BEGIN Supplied records

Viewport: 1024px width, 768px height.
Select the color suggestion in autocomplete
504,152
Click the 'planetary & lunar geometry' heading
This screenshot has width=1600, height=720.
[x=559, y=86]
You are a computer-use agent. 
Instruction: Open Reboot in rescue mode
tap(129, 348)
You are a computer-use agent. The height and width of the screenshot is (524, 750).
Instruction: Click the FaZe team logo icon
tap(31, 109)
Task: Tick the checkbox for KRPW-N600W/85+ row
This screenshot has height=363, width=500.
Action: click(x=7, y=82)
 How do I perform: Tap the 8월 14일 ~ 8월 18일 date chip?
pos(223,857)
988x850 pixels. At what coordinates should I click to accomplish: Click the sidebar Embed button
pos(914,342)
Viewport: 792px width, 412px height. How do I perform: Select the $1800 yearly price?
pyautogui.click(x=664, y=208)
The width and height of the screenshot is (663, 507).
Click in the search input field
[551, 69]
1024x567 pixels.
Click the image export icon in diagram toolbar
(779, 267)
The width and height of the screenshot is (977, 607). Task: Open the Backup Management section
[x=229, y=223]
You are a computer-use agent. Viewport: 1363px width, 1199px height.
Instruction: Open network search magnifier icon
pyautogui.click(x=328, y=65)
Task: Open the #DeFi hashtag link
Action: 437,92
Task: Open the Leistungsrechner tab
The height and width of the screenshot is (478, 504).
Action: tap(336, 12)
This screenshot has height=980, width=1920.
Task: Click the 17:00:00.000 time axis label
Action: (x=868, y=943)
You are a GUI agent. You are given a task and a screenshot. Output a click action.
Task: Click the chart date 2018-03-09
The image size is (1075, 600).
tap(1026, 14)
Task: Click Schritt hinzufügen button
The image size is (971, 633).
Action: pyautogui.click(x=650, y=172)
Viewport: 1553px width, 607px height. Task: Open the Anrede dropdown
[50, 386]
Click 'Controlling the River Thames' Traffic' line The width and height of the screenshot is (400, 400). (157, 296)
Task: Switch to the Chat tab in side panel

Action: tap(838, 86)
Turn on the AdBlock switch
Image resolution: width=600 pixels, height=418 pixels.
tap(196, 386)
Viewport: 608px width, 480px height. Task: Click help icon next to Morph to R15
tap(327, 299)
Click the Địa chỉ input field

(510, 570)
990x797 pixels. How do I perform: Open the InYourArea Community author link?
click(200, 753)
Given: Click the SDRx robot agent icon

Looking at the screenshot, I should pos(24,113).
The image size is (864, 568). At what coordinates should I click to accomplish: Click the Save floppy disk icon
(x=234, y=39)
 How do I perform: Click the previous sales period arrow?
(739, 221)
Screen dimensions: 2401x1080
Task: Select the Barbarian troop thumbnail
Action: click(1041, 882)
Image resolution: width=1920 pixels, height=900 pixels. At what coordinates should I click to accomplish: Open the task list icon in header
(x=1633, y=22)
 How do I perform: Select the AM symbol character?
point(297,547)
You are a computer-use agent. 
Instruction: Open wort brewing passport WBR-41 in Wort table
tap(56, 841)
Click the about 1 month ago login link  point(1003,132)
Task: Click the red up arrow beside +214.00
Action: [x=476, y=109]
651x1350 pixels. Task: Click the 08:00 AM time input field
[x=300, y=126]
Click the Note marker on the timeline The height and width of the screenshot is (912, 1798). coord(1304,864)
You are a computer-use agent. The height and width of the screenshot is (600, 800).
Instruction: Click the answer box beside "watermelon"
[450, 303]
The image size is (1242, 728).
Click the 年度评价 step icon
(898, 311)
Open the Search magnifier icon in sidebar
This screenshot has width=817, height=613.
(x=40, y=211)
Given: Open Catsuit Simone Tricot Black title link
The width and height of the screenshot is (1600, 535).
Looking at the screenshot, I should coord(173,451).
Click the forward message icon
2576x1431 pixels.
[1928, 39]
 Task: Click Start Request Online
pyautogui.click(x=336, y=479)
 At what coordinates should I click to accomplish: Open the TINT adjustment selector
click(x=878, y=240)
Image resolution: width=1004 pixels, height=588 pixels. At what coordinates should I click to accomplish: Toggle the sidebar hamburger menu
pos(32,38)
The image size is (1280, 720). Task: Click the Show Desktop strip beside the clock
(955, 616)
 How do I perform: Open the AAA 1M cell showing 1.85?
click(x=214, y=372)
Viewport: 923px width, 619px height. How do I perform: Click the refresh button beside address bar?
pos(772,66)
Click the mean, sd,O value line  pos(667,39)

END Supplied records

# What to work on
Find "computer" in the preceding records. Copy each line that holds it.

# Answer
You are a computer-use agent. 
You are a computer-use agent. The height and width of the screenshot is (524, 750).
You are a computer-use agent. Viewport: 1363px width, 1199px height.
You are a computer-use agent. 
You are a computer-use agent. The height and width of the screenshot is (600, 800).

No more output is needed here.